Netanyahu to a group of Israeli settlers in 2001: "I know what America is. America is a thing you can move very easily, move it in the right direction."
Yet another Israeli-monkey-on-America's-back story:
How four US presidents, including Obama and Trump, helped protect Israel's nuclear arsenal, Adam Entous, The New Yorker, 18/6/18)
"When a delegation of senior Israeli officials visited the Trump White House on February 13, 2017, they wanted to discuss several issues with their new American counterparts. Topping the list was a secret letter concerning a subject the Israelis had promised the Americans never to discuss publicly - Israel's undeclared nuclear arsenal. In a recent piece for The New Yorker, I described a tense scene in the West Wing as the Israeli delegation - which included Israel's Ambassador to the United States, Ron Dermer - tried to get the letter signed by President Donald Trump. By all accounts, the American Administration was eager to please the Israeli Prime Minister, Benjamin Netanyahu, whom Trump had promised to lavish with unprecedented support. But, at that chaotic moment, Trump's aides felt blindsided by the Israeli request. They knew nothing about the existence of any letters and were confused by the sense of urgency coming from the Israelis. The Americans had other pressing concerns - later that day, Michael Flynn, the national security adviser, would hand in his resignation letter - and they didn't appreciate feeling as though the Israelis were telling them what to do. 'This is our fuckin' house,' one of the Americans snapped.

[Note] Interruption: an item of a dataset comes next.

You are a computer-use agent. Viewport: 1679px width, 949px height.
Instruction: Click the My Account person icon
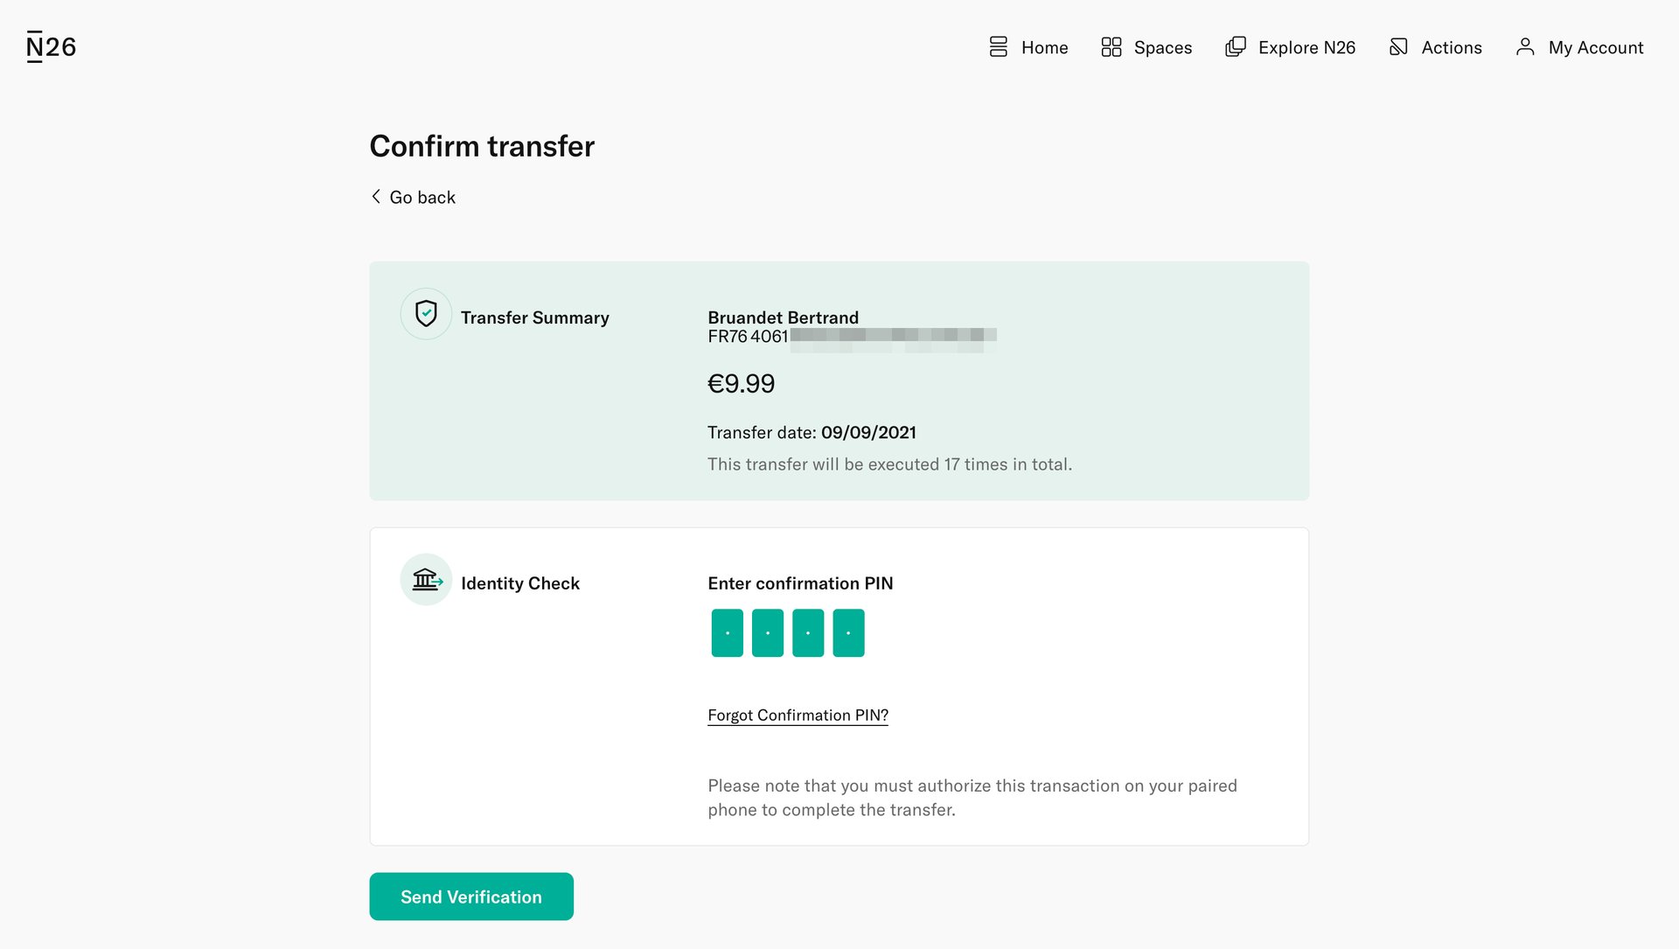[x=1526, y=46]
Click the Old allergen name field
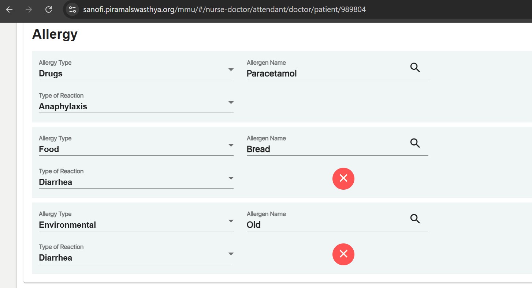The height and width of the screenshot is (288, 532). (x=326, y=225)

"The White House's reaction was understandable. There had been a similar moment of surprise eight years earlier, when Barack Obama became President and received a similar request. The very existence of the letters had been a closely held secret. Only a select group of senior American officials, in three previous Administrations, knew of the letters and how Israeli leaders interpreted them as effectively an American pledge not to press the Jewish state to give up its nuclear weapons so long as it continued to face existential threats in the region. (American officials say the letters weren't that explicit and fell short of constituting a binding commitment.) When Trump's aides moved into the White House, they didn't find any copies of the previous letters left behind by their predecessors. The documents had been sent to the archives. The Israelis, however, had copies.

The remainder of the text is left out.